What is expected:
Go line by line through the entries below and copy those containing the string "computer".

Dataset entries:
+ + + +

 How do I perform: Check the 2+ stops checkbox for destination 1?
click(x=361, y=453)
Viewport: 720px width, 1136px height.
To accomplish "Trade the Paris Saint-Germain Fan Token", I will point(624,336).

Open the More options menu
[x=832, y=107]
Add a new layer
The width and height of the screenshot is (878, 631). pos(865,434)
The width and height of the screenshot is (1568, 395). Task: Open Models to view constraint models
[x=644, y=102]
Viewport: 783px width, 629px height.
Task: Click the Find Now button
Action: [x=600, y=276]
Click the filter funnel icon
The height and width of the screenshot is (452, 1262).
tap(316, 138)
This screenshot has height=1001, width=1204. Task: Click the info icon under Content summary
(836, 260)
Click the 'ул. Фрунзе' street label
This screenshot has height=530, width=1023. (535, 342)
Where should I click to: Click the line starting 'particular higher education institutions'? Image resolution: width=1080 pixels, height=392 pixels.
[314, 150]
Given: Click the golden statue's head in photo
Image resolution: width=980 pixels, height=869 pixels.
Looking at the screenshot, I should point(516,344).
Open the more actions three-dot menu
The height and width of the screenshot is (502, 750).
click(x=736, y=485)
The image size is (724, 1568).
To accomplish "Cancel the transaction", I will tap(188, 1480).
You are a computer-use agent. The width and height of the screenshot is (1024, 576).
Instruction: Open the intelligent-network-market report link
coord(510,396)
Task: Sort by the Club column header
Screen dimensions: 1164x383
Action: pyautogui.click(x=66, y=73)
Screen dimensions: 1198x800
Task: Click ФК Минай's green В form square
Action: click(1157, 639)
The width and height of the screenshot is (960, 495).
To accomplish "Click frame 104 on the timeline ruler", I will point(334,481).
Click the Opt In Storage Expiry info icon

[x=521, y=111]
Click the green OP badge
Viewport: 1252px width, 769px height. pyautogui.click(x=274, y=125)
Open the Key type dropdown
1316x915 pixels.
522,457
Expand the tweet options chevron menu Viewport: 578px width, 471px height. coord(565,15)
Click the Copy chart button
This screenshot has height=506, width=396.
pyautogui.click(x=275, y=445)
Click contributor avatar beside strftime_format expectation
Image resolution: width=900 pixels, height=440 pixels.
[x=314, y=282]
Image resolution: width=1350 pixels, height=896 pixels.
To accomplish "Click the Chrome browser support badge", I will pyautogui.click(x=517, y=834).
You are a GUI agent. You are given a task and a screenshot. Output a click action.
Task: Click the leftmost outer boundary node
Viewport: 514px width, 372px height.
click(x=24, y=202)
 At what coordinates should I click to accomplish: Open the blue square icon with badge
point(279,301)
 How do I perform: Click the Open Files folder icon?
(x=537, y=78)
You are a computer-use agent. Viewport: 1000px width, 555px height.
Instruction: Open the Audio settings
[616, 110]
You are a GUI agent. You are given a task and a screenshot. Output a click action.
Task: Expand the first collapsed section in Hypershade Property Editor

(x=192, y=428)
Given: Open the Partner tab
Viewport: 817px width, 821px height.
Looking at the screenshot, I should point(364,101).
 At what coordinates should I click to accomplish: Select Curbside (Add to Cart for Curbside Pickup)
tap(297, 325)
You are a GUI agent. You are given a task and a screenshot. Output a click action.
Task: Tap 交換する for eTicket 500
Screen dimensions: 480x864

+ + + +

Response:
You are a computer-use agent. The width and height of the screenshot is (1024, 576).
You are a computer-use agent. Viewport: 1000px width, 555px height.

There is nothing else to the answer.